-- Tarefa proposta 1 --
Devolva, sem qualquer alteração, a parte do excerto sobre a situação económica do país que vai de "Seria fastidioso avançar" até "atentarmos no horizonte.", inclusive.

-- Excerto selecionado --
────

Seria fastidioso avançar aqui com mais um bloco de estatísticas destinado a mostrar – com números do INE, do EUROSTAT e do Banco de Portugal – que o país cor-de-rosa afinal tem matizes de cinzento carregado, sobretudo se atentarmos no horizonte.

O Primeiro-Ministro, que esta semana voltou a mostrar que transborda de optimismo acerca das perspectivas de evolução para a nossa pequena Economia, insiste em não dar a mínima atenção ou muito menos apresentar um pensamento estratégico de correcção para factos inegáveis da nossa situação económica.

E por isso não posso deixar de destacar a “tendência descendente” na evolução do PIB, que o Banco de Portugal assinala, o aumento progressivo do distanciamento face à média Europeia do nosso PIB per capita, o decréscimo do consumo privado, a desaceleração das exportações, em simultâneo com as importações que “deverão apresentar uma trajetória de aceleração progressiva”. E assim se confirma, de acordo com a mesma Instituição, uma “trajetória de abrandamento do rendimento disponível real em 2020-21”.

────

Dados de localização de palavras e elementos
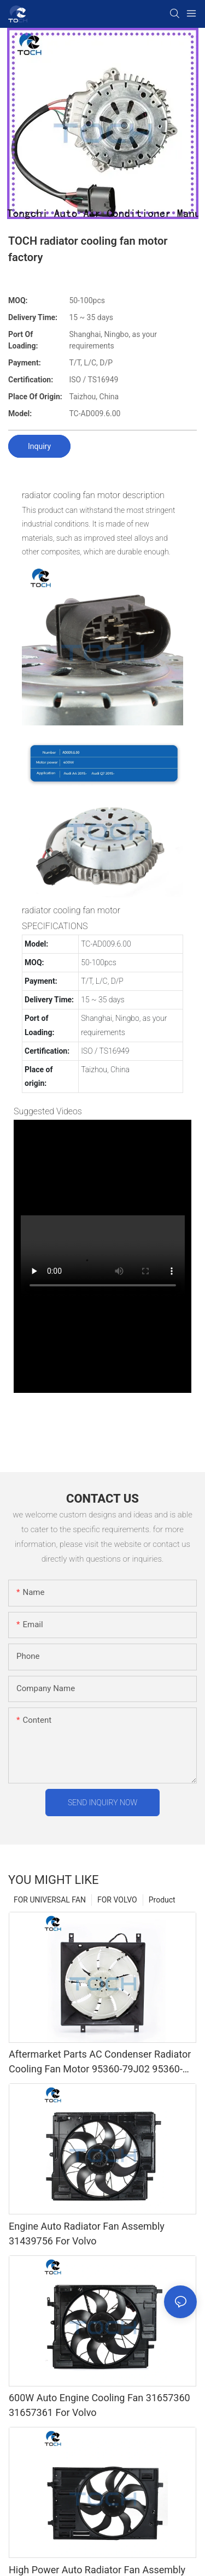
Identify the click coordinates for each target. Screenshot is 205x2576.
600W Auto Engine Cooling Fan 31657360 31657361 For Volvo (99, 2405)
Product (162, 1899)
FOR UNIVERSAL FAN (50, 1899)
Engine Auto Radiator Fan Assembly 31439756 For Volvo (87, 2233)
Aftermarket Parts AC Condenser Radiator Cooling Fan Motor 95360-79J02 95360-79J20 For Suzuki (100, 2062)
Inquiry (39, 446)
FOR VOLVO (117, 1899)
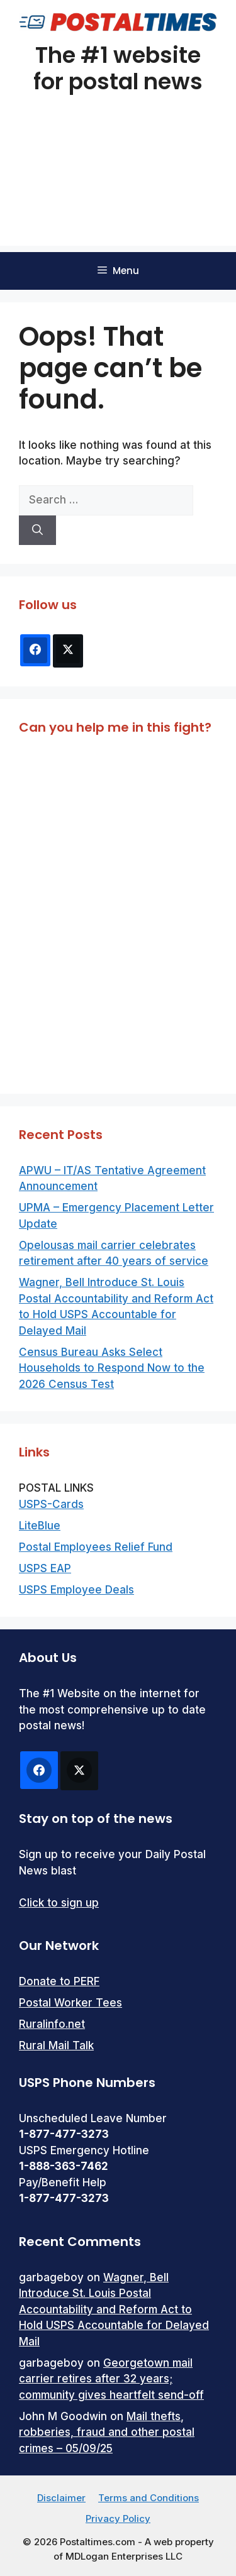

────

-- Tarefa proposta 2 --
Reescreva sem alterações as linhas das entradas acima, desde a linha que contém "FOR UNIVERSAL FAN (50, 1899)" até ao fim das entradas, ambas as extremidades incluídas. Deixe as imagens de fora da resposta.

-- Resposta escrita 1 --
Seria fastidioso avançar aqui com mais um bloco de estatísticas destinado a mostrar – com números do INE, do EUROSTAT e do Banco de Portugal – que o país cor-de-rosa afinal tem matizes de cinzento carregado, sobretudo se atentarmos no horizonte.

-- Resposta escrita 2 --
FOR UNIVERSAL FAN (50, 1899)
Engine Auto Radiator Fan Assembly 31439756 For Volvo (87, 2233)
Aftermarket Parts AC Condenser Radiator Cooling Fan Motor 95360-79J02 95360-79J20 For Suzuki (100, 2062)
Inquiry (39, 446)
FOR VOLVO (117, 1899)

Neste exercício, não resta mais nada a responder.